ガエル記

散策

『ポーの一族』「エディス」(1976年)萩尾望都

 

1976年「別冊少女コミック」4~6月号

ポーの一族』シリーズ15作目。現在の再開に至るまでは長い間ここで最終作となっていました。

 

 

ネタバレします。

 

 

この一作については様々な思い出があります。

まずはなんといっても衝撃的な終わり方。

私はどんな終わり方であろうともエドガーとアランは永遠の時を生きるのでしょう、というような夢みる終わり方になるとなんとなく信じ切っていて疑わないでいたのだ。

それがアランの死、というそれまでのどんなマンガいやコンテンツから受けたことのない残酷な仕打ちをされしばらく茫然とするしかなかった。

なぜ作者はこんな冷徹なエンディングを与えたもうたのか。

悲しかった。

 

折りしも萩尾望都氏の絵柄が以前の造形と変化し顔立ちが丸っこく変わっている時期になっている。

私は萩尾氏の変化がそのまま終結を意味している気もしていた。

それが単なる杞憂だったのは今現在ならわかるのだがその時は萩望都が終わるのではないかと恐れていた。

終わりどころか、その後ずっと数々の名作が生まれていくのだ。

しかし1974年に『トーマの心臓』が描かれ1975年に『11人いる!』そして『ポーの一族』の「エヴァンズの遺書」から「一週間」までの名作の数々、その後1976年には『アメリカン・パイ』という素晴らしい短編を描いた後の本作だが突如ここから丸い顔になってしまっている。

詳しい方ならもっと詳細を書けるのかもしれないが私にはこの本作で「萩尾望都が変わってしまった。

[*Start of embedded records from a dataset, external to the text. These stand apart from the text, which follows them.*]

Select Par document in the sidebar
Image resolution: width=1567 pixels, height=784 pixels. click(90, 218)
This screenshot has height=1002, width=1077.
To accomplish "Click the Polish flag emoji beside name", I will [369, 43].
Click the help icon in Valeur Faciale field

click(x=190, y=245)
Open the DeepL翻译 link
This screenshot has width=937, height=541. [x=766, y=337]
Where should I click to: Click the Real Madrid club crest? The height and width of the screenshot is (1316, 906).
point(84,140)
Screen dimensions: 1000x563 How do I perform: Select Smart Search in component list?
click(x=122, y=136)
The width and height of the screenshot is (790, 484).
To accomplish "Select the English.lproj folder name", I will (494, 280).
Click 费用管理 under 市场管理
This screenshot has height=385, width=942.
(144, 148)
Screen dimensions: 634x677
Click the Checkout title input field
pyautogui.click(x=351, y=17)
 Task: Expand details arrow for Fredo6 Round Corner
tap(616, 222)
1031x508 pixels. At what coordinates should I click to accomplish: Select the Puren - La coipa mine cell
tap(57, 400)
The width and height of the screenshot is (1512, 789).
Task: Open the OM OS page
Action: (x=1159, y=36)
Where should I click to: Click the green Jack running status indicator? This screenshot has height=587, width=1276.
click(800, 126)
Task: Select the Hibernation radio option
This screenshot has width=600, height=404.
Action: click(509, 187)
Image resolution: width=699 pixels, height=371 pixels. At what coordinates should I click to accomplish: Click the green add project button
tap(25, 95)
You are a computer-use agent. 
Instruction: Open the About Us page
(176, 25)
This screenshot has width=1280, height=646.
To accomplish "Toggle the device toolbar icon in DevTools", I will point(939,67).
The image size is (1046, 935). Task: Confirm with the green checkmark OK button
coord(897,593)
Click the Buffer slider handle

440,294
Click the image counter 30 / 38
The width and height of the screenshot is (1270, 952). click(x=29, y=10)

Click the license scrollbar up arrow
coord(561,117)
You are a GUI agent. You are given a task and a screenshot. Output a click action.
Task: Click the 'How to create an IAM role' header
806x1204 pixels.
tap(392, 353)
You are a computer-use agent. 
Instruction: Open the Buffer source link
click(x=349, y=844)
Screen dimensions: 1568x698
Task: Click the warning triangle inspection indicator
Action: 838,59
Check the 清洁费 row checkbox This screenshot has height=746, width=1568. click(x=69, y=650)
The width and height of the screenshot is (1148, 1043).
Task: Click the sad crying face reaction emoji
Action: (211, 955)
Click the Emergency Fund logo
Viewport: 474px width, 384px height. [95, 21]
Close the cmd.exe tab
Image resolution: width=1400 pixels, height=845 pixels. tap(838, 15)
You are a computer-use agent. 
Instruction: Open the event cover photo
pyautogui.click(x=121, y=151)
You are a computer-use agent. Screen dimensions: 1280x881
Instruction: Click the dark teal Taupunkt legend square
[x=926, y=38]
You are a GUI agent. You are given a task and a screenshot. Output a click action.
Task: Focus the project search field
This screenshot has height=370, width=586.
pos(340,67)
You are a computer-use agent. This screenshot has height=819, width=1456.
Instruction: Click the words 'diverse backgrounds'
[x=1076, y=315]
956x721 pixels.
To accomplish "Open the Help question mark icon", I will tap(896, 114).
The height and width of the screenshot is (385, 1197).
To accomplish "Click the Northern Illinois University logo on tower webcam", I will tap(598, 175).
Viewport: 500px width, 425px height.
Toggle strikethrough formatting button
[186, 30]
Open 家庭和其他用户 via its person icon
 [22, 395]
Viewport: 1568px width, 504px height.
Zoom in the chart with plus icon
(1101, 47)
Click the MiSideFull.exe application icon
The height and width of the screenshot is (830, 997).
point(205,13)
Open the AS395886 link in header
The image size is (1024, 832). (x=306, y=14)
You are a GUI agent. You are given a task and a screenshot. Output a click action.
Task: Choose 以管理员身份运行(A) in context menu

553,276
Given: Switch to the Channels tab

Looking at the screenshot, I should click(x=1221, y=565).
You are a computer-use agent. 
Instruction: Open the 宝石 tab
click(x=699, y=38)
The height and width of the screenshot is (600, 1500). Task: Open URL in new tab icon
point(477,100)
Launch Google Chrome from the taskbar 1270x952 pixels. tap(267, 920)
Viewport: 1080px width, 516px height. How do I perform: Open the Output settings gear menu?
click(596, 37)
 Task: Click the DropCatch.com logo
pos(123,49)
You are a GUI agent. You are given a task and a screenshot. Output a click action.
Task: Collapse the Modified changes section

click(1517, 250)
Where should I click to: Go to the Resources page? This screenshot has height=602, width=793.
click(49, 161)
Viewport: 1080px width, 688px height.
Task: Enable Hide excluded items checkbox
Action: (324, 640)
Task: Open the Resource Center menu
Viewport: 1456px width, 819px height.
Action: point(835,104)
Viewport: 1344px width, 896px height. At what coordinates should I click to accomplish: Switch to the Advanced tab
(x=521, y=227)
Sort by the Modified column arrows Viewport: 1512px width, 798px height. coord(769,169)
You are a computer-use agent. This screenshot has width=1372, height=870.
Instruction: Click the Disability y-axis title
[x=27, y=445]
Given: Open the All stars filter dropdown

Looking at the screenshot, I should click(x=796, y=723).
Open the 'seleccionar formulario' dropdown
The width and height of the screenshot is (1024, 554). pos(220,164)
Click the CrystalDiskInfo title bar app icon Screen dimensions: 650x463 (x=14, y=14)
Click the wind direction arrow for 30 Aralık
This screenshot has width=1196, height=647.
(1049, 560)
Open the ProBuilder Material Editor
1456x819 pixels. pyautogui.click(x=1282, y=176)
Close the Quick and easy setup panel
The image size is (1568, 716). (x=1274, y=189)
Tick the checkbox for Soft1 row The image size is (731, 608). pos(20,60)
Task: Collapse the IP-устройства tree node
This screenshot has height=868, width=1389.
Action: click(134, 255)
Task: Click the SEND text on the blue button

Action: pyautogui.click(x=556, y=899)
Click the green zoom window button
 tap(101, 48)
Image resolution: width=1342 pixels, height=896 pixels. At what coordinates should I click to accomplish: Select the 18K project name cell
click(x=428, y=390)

終わってしまった」と感じていた。

(しかしこれ本当に馬鹿々々しい話で今読むとまったく遜色ない綺麗な絵としか思えない。なにをそんなに恐れたのだろうか)

それともやはり逡巡の時期ではあったのだろうか。

年表を見ると1976年は作品数が少ない。本作の後だったか『続・11人いる!』でも絵の変化と主要人物の死亡で涙した。

1977年はレイ・ブラッドベリ及び光瀬龍の『百億の昼と千億の夜』というマンガ化作品が並ぶ。

1978年の『ゴールデンライラック』を経て『スター・レッド』で萩尾望都は次の段階に入って奇跡の生還をしたと感じた。

しかしそう書き並べれば1976年に終わったのかと案じて1978年に復活していてその間に名作『百億の昼と千億の夜』とレイ・ブラッドベリマンガ化そして涙の『アメリカン・パイ』まで描いているのだからそれはもうスランプとは言い難いではないか。

確かにそうなのだけど本作で私は様々に不安を感じさせられたのであった。

 

と前書きが長すぎた。

本編へ行こう。

 

本編発表と舞台が同じ1976年である。

歴史の中を生き続けるエドガーとアランがついに現代に辿り着いたのだ。

アランはエドガーにそっくりな少女エディスに出会い好意を持つ。

そしてエディスは以前アランが火事の中で助けようとして救えなかった少女シャ―ロッテの妹だとわかる。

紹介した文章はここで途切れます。